大柄な体格ゆえにホームランか三振かの一発屋のような印象がありますが、実はユーキリスは「巧打者」タイプ。過去もっとも好調だったのは2008年で、打率.312(アメリカンリーグ6位)、29本塁打、115打点(同4位)をマークしています。本塁打は29本が最高ですが、3割は3回。得点圏打率はもちろん出塁率も高く、特筆すべきは選球眼の良さ。多くの球数を投げさせ、根負けしたピッチャーから四球を選ぶスタイルは、ピッチャーにとっては(たぶん与田剛さんも)嫌なものでしょう。

「四球選びのギリシャ神」というのは、ベストセラーとなった「マネーボール」の中で、オークランド・アスレチックスのビリー・ビーンGMがユーキリスの名前を見て発したもの。この本のおかげでユーキリスは注目されるようになり、「四球選びのギリシャ神」も決まり文句のように使われるようになりました(四球を選んで「さすが」と感心される選手も彼くらいでしょう)。

プロ入り以来レッドソックス一筋。ハッスルプレーでチームを鼓舞し、またファンの人気も高かったユーキリスですが、ここ数年は故障もあり、なかなか本調子を取り戻せずにいました。さらに昨年就任したボビー・バレンタイン監督が「プレーに真剣味が足りない」という意味の発言を記者にしたことから関係が険悪化。決してプレーに手を抜かないことにプライドを持つユーキリスはこの言葉にいたく憤慨し、また彼を支持する選手も多かったため結束はガタガタ、チームは地区最下位に沈んでしまいます。ユーキリスのホワイトソックスへの移籍はバレンタイン監督が不満分子を「飛ばした」という説もありましたが、いずれにせよ本塁打が移籍前4本しかなかったのが移籍後15本と当たりを取り戻し、ホワイトソックスファンで知られるオバマ大統領がレッドソックスに「お礼」を言うなどの話題を呼びました。
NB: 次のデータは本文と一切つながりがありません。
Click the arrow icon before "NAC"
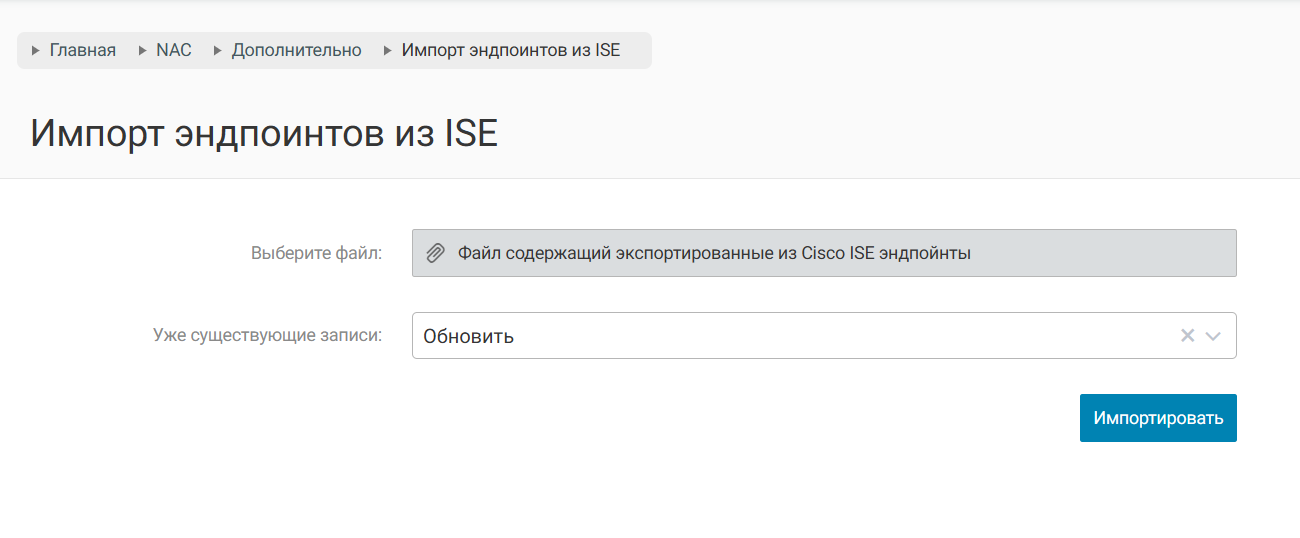Screen dimensions: 1300x538 (x=143, y=50)
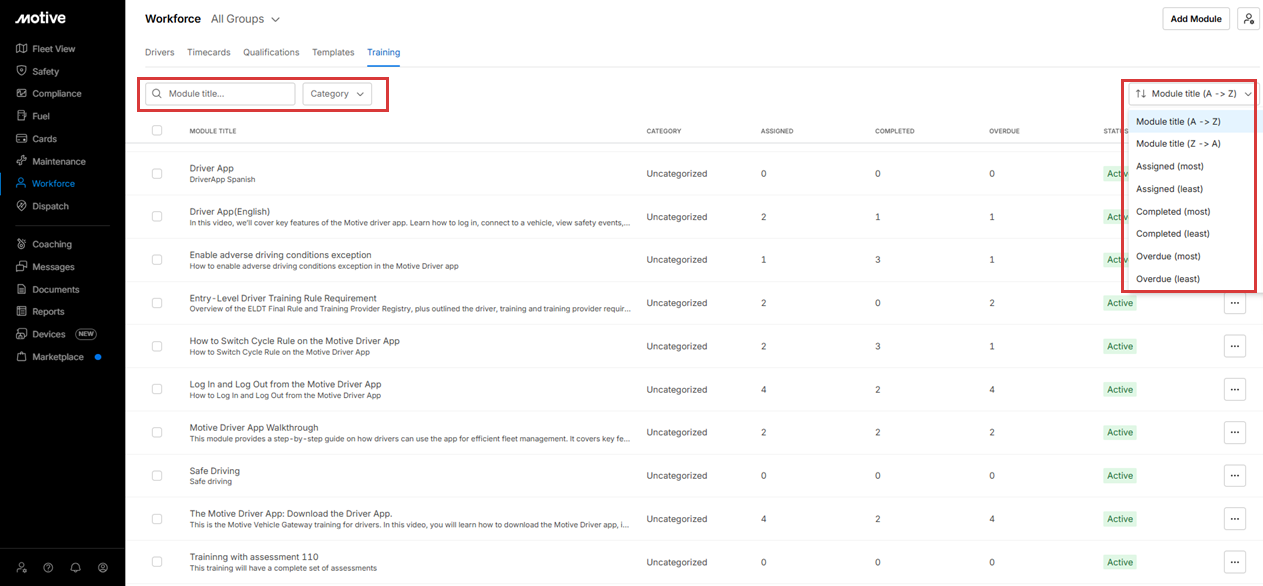Image resolution: width=1263 pixels, height=586 pixels.
Task: Open Fuel from the sidebar icon
Action: coord(22,116)
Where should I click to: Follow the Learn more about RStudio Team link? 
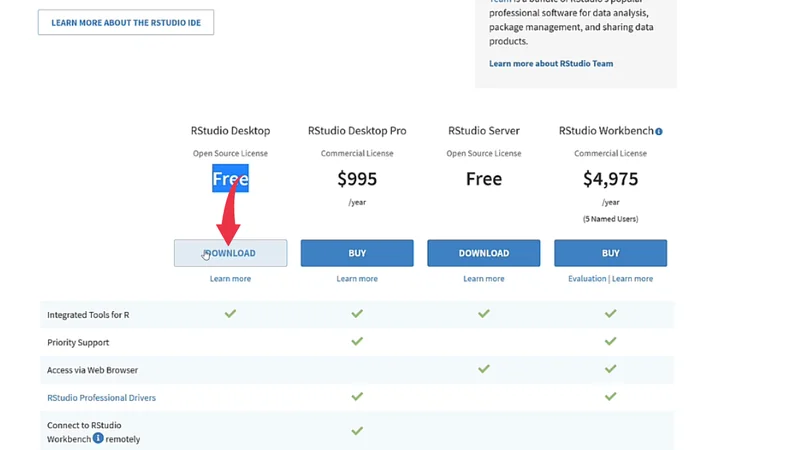551,63
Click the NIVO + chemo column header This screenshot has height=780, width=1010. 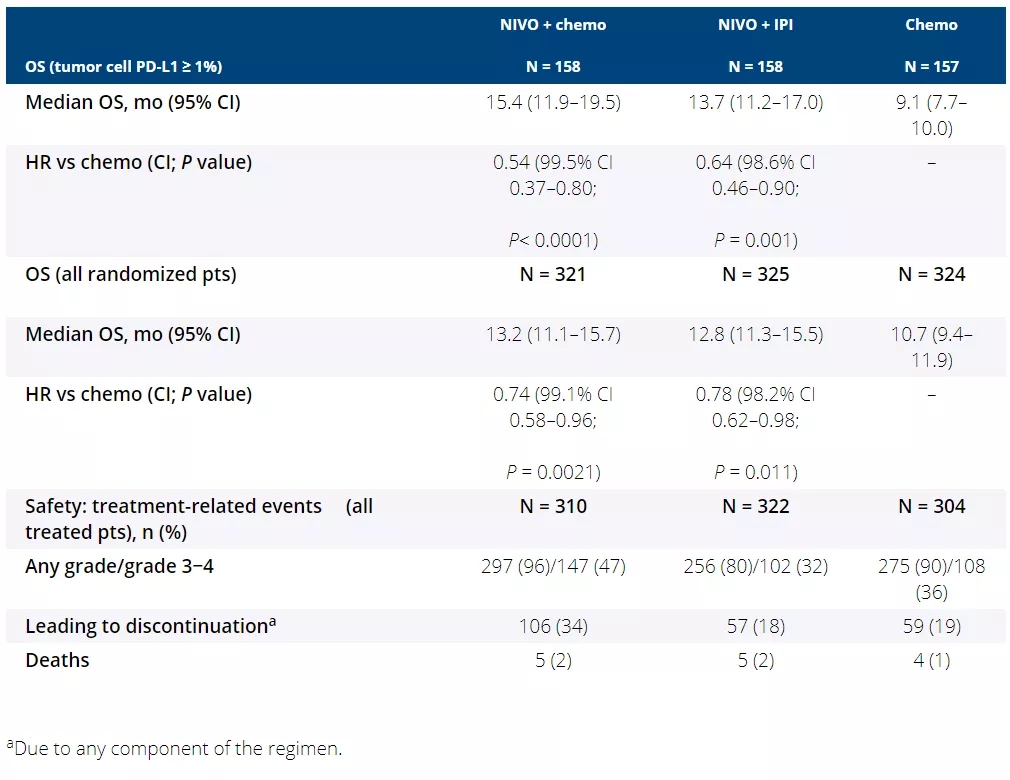[x=553, y=24]
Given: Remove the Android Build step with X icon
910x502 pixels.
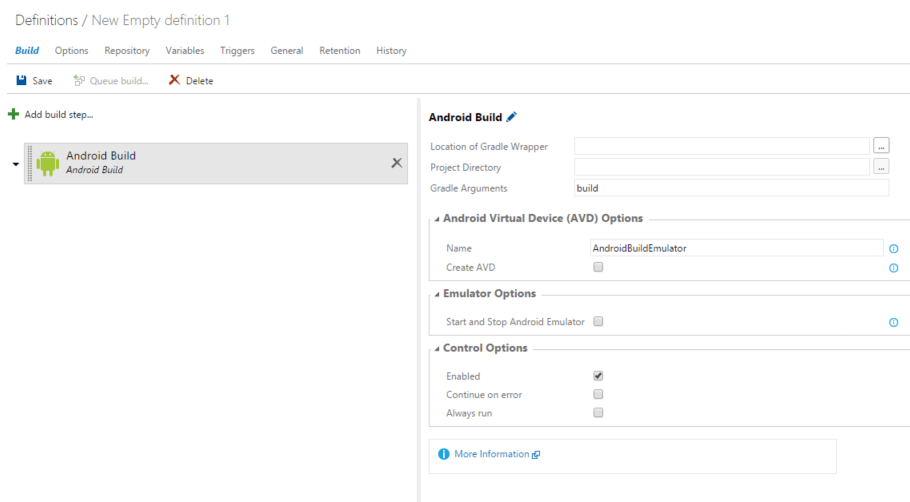Looking at the screenshot, I should point(396,163).
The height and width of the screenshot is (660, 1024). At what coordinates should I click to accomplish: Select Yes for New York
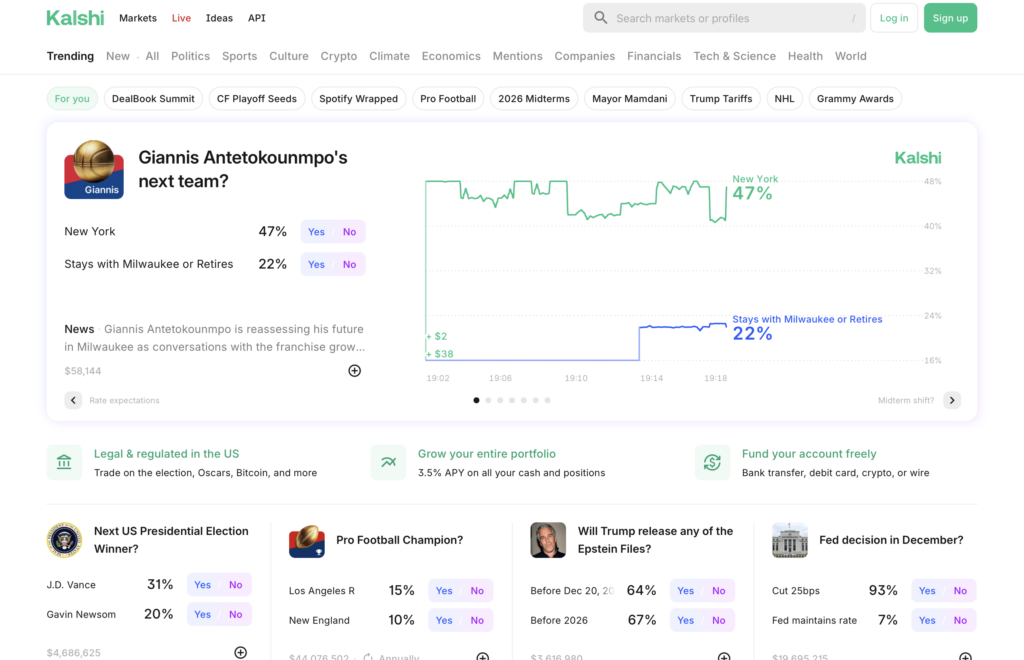(316, 232)
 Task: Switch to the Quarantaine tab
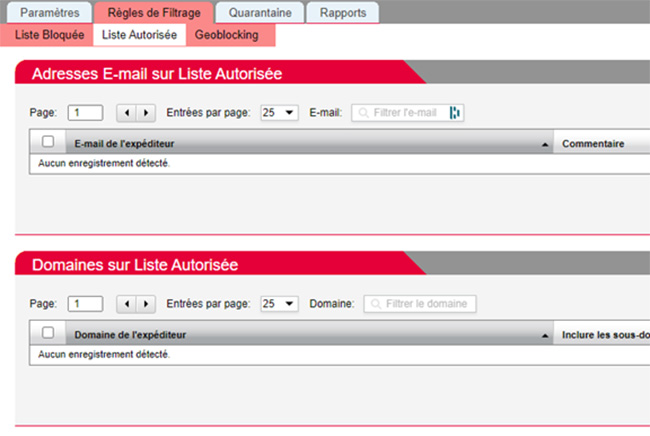click(x=260, y=13)
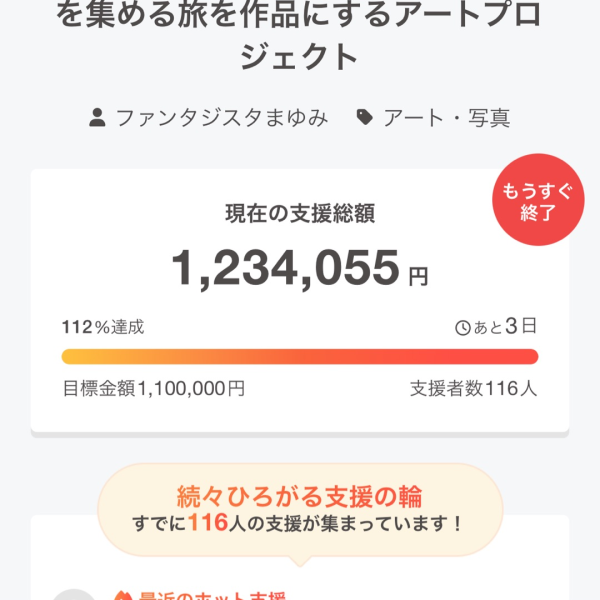
Task: Tap the すでに116人の支援が集まっています text
Action: click(x=300, y=522)

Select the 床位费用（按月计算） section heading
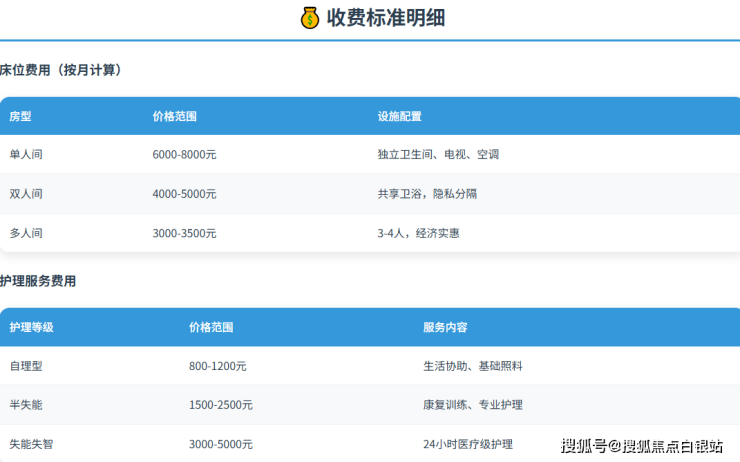(61, 70)
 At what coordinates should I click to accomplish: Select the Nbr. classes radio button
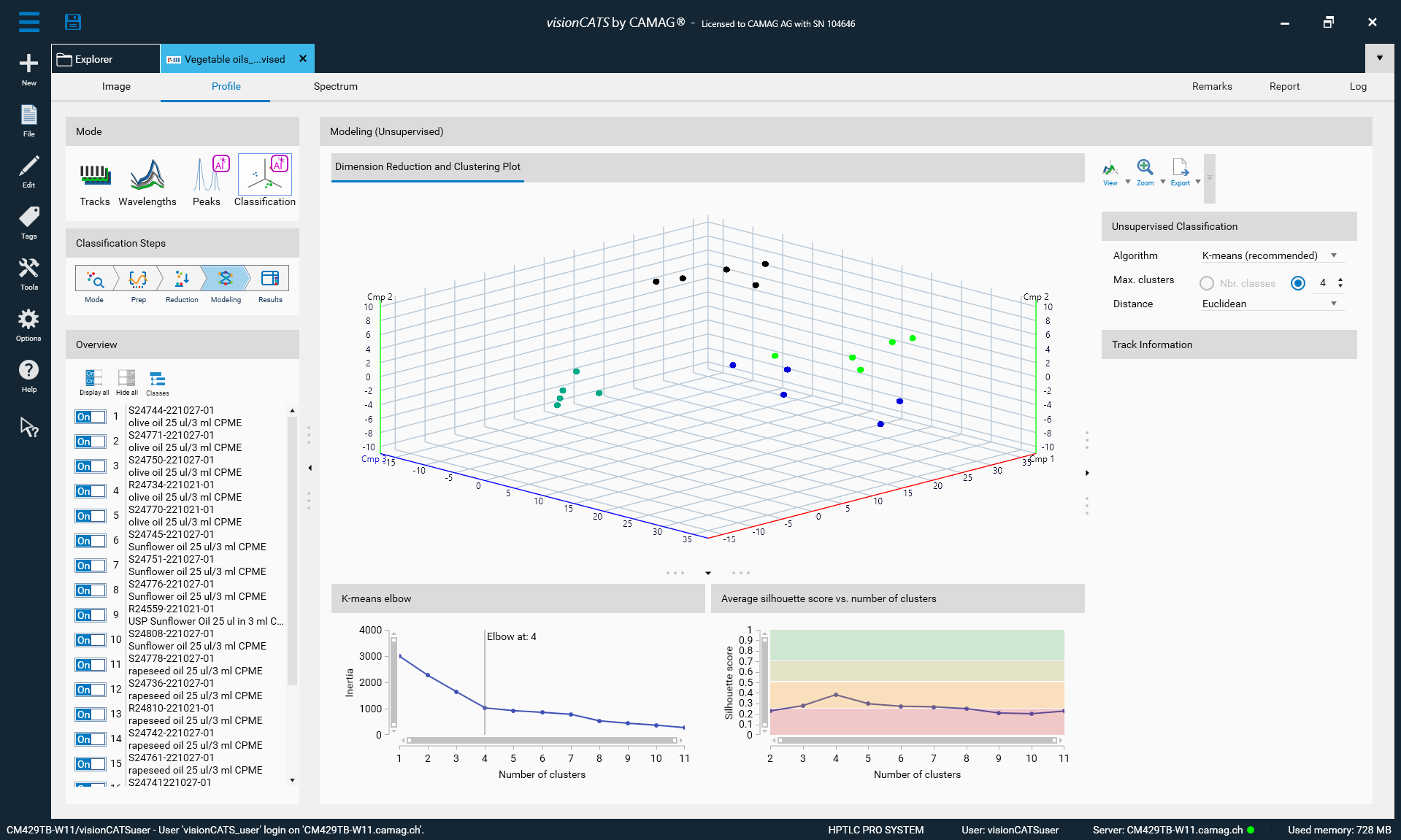[x=1207, y=283]
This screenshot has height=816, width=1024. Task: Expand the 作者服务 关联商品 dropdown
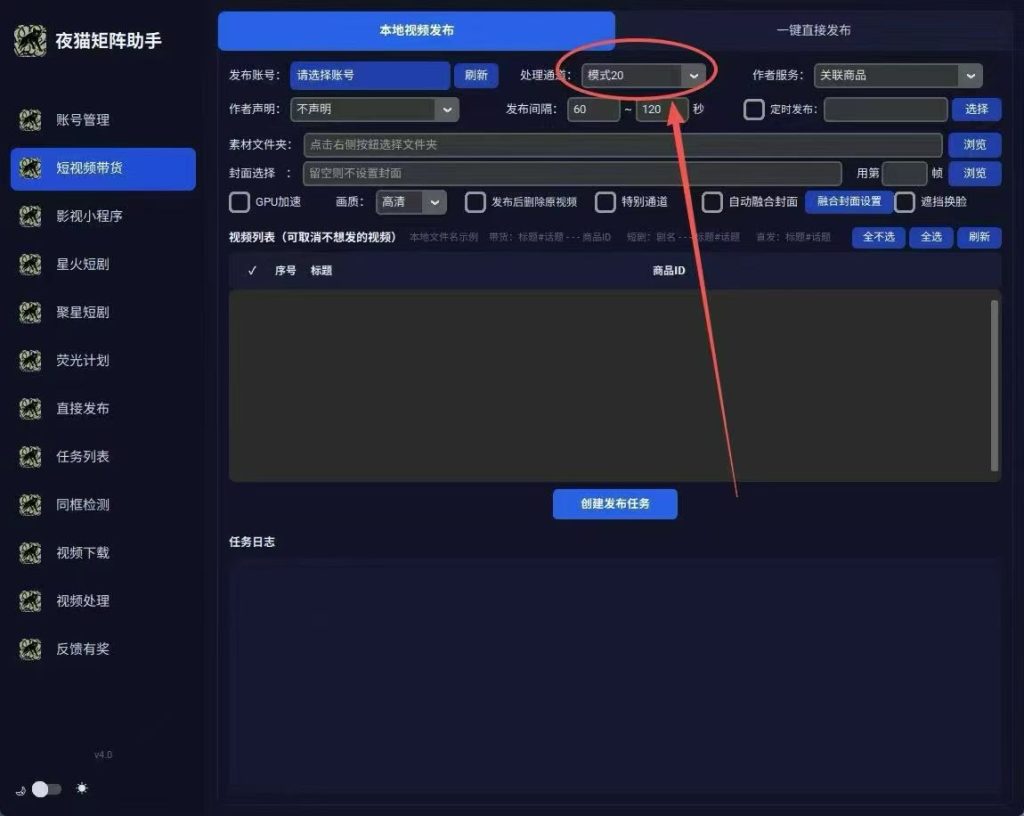(898, 75)
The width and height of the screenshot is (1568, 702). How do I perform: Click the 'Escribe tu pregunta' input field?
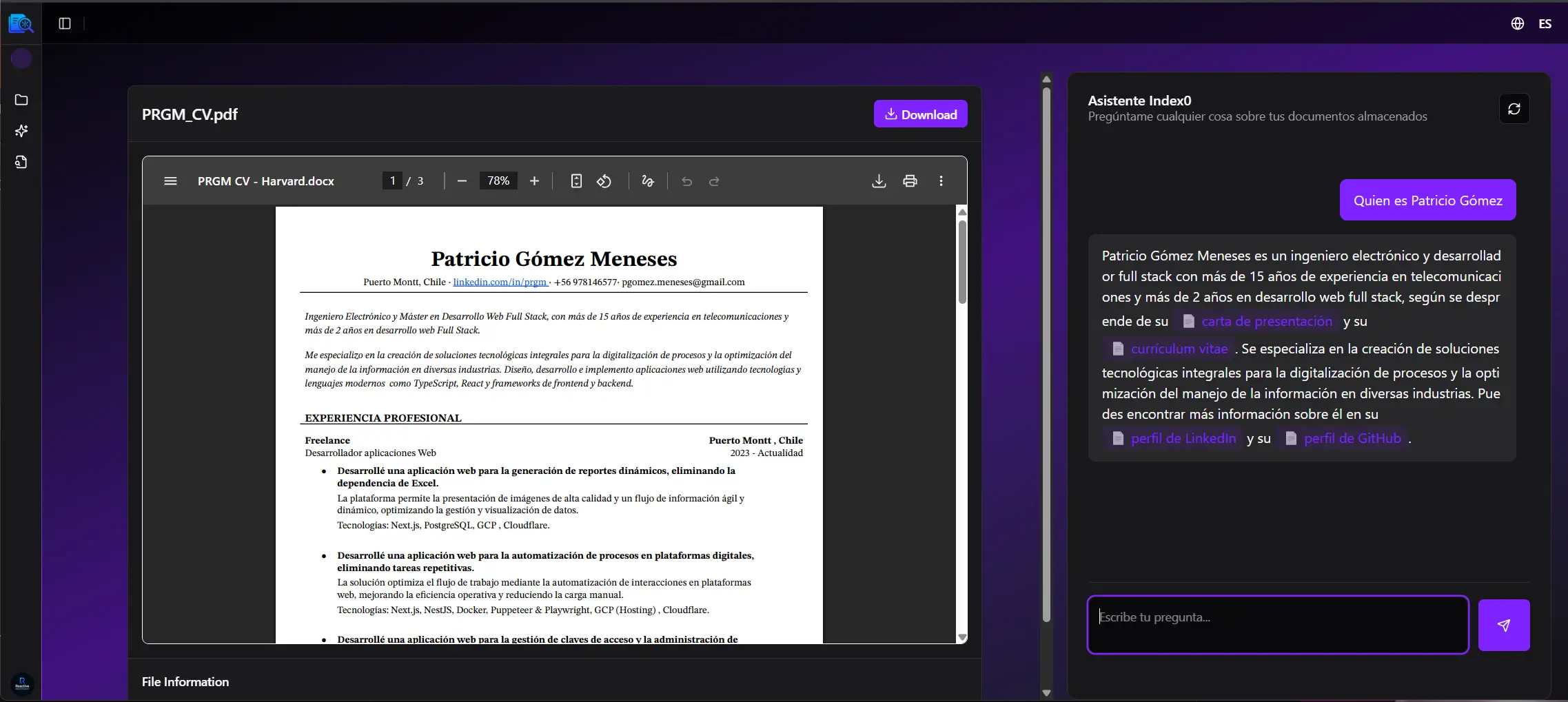pos(1277,624)
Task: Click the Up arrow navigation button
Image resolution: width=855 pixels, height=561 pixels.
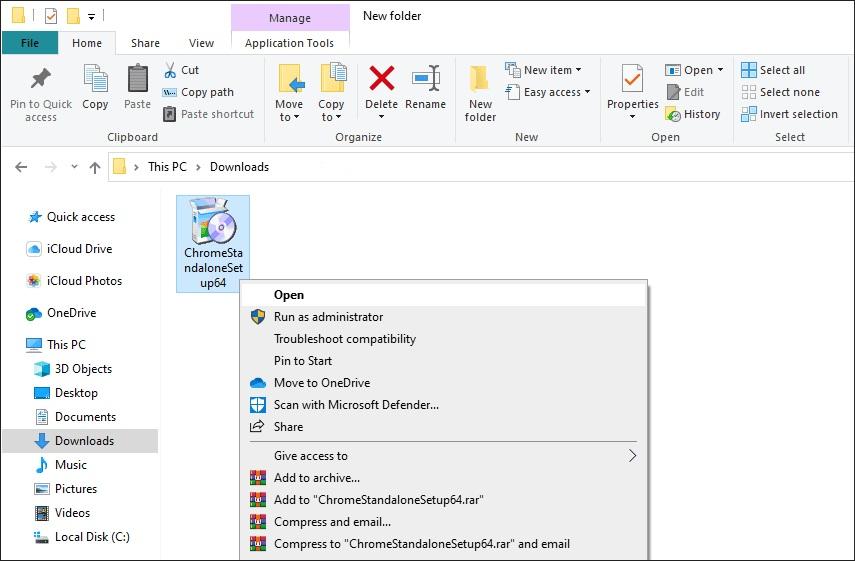Action: pyautogui.click(x=95, y=167)
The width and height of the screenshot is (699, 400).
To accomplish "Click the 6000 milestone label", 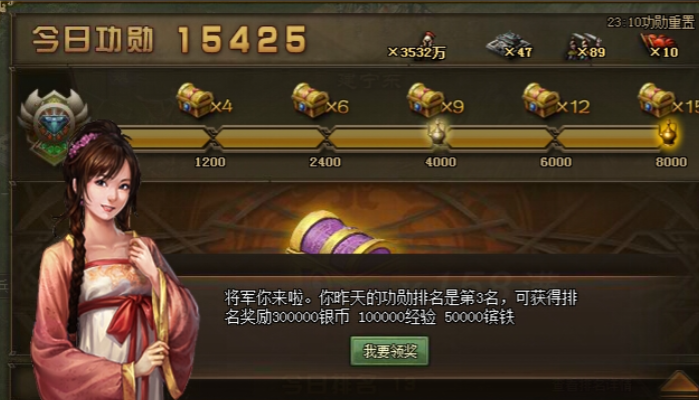I will pos(556,161).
レッドソックスとヤンキースといえば、日本なら阪神と巨人のように伝統的なライバル関係にある人気チーム。レッドソックスで人気が高かったユーキリスといえど、ヤンキースのユニフォームを着てフィールドに出れば、「裏切り者」としてブーイングの嵐が巻き起こるかも知れません。クリーブランド・インディアンスからもオファーがあったと言われますが、それでもヤンキースを選んだ彼の心情はどのようなものだったでしょう。ヤンキースにはイチロー、黒田が在籍するため、今シーズン、テレビ中継でユーキリスが映る機会も増えるはず、「四球選びのギリシャ神」ぶりを与田剛さんの解説で見てみたいものです。